I remember when I was about nine or 10, I went through a short period of wanting to become a journalist. I stress the word short; the phase only lasted a couple of days as when I broke the news to my parents, they told me I wouldn’t last two minutes in such a cut-throat industry.
At the time, they were right because I was so eager to please everyone, but as I got older, I toughened up to the strong person I am today.
Being five weeks into my course at uni, I have started to see just how cut-throat this industry actually is. However, to my surprise, instead of the brutality scaring me away like what it would have done when I was younger, it is making me even more motivated to do well.

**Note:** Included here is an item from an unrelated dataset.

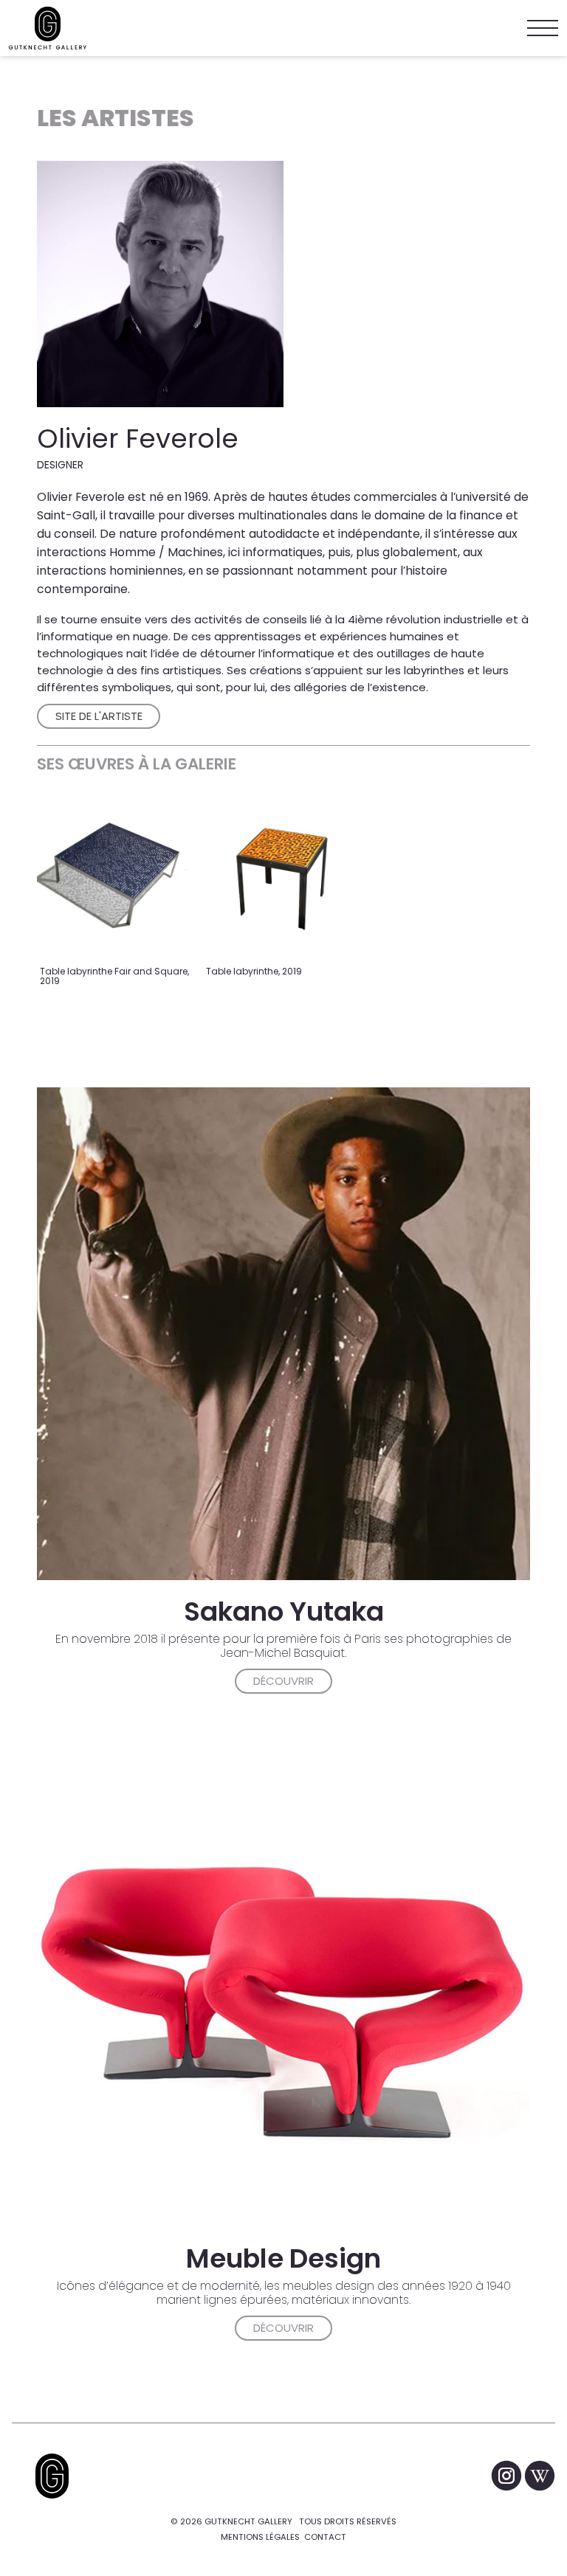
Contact (325, 2537)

I can recall the first time my column was ever properly criticised. I had written about politics - something to do with how I believed Scottish Labour were failing as a Party - and I caused an uproar among some members of my family.

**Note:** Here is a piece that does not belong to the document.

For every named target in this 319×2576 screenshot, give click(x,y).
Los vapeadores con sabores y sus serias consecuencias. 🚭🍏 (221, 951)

Until about five weeks ago, I felt bad for causing such a stir as I believed that my column was there to please my readers.
I had adopted the notion that, for me to keep my audience, I had to write things that kept everyone happy.
But journalism isn’t about keeping people happy.
Journalism is about reporting the things that other people need to know, good or bad, or asking the questions others are too afraid to ask. I used to write to make myself sound intelligent and stay on everybody’s good side, but now I realise that I don’t have to do that anymore. The fear that I had when I first started writing is now completely gone. I want to make a decent impression on the people in this industry and so I have concluded that there’s no better time to do that than now.